Plus de 500 000 visiteurs en dix jours, plus de 1 000 exposants, et des délégations venues de partout : le SARA 2025 (23/05/2025 au 01/06/2025, Abidjan) n’a pas été un simple salon. C’était un test grandeur nature : celui de la capacité de l’agriculture ivoirienne à absorber rapidement de l’innovation utile — et à la traduire en revenus, en résilience climatique et en sécurité alimentaire.

Ce qui m’a frappé, en analysant les temps forts de cette édition et la présence du Cirad (stand interactif, panels, ateliers, rencontres stratégiques), c’est la cohérence d’un message : la modernisation ne se jouera pas uniquement avec des machines. Elle se jouera avec de la donnée, des méthodes, et des partenariats qui rendent la technologie actionnable sur le terrain.

Dans cette série « Comment l’IA transforme l’agriculture et l’agro-industrie en Côte d’Ivoire », cet article prend SARA 2025 comme point d’appui pour répondre à une question très concrète : à quoi sert l’IA, quand on parle de cacao, de riz, de manioc, d’anacarde, d’élevage, de sols et d’eau ?

Pourquoi SARA 2025 compte pour l’IA agricole en Côte d’Ivoire

Réponse directe : SARA 2025 accélère l’adoption de l’IA parce qu’il met dans la même pièce les producteurs, les décideurs, les chercheurs et les entreprises — ceux qui produisent la donnée, ceux qui la financent, et ceux qui la transforment en services.

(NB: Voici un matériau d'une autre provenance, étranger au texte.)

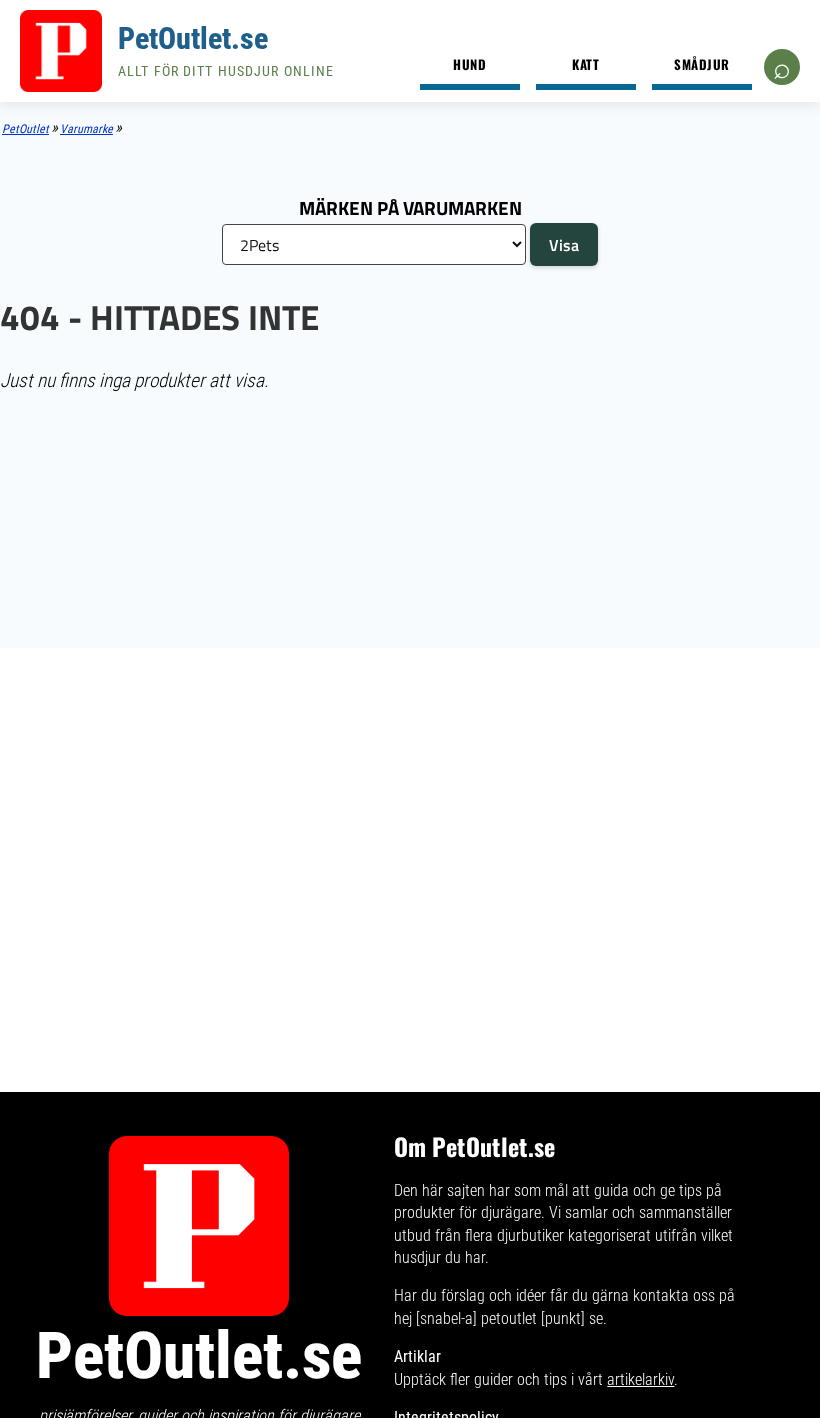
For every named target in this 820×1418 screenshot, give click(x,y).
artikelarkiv (640, 1379)
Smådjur (702, 64)
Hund (469, 64)
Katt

Un modèle d’IA n’a aucune valeur s’il reste au stade “démo”. Pour être utile, il faut :

  • des cas d’usage précis (détection de maladies, estimation de rendement, optimisation d’irrigation, qualité post-récolte) ;
  • des données fiables (sols, météo, pratiques culturales, images, prix) ;
  • une chaîne de décision claire (qui reçoit l’alerte ? qui agit ? avec quel budget ?).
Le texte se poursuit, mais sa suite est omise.